THE PROBLEM: Can you recast every line of the listing below as a numbered list, leaving out the blank lines?

>> Start MATERIAL PROVIDED

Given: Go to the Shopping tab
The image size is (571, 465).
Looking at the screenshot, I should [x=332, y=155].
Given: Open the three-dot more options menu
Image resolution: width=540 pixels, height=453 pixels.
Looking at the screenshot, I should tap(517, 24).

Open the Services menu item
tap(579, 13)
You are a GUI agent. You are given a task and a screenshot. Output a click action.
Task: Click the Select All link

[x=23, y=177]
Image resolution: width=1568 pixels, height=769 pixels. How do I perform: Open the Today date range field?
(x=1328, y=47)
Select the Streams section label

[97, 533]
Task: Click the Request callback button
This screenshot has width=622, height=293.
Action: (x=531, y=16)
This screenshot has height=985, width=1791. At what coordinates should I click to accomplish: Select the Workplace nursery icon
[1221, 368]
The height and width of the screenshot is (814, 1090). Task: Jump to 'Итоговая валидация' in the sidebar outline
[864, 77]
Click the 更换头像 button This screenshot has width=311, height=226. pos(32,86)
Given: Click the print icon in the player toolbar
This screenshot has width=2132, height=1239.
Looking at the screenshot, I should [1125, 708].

>> End MATERIAL PROVIDED

REPLY:
1. Given: Go to the Shopping tab
2. The image size is (571, 465).
3. Looking at the screenshot, I should [x=332, y=155].
4. Given: Open the three-dot more options menu
5. Image resolution: width=540 pixels, height=453 pixels.
6. Looking at the screenshot, I should tap(517, 24).
7. Open the Services menu item
8. tap(579, 13)
9. You are a GUI agent. You are given a task and a screenshot. Output a click action.
10. Task: Click the Select All link
11. [x=23, y=177]
12. Image resolution: width=1568 pixels, height=769 pixels. How do I perform: Open the Today date range field?
13. (x=1328, y=47)
14. Select the Streams section label
15. [97, 533]
16. Task: Click the Request callback button
17. This screenshot has width=622, height=293.
18. Action: (x=531, y=16)
19. This screenshot has height=985, width=1791. At what coordinates should I click to accomplish: Select the Workplace nursery icon
20. [1221, 368]
21. The height and width of the screenshot is (814, 1090). Task: Jump to 'Итоговая валидация' in the sidebar outline
22. [864, 77]
23. Click the 更换头像 button This screenshot has width=311, height=226. pos(32,86)
24. Given: Click the print icon in the player toolbar
25. This screenshot has width=2132, height=1239.
26. Looking at the screenshot, I should [1125, 708].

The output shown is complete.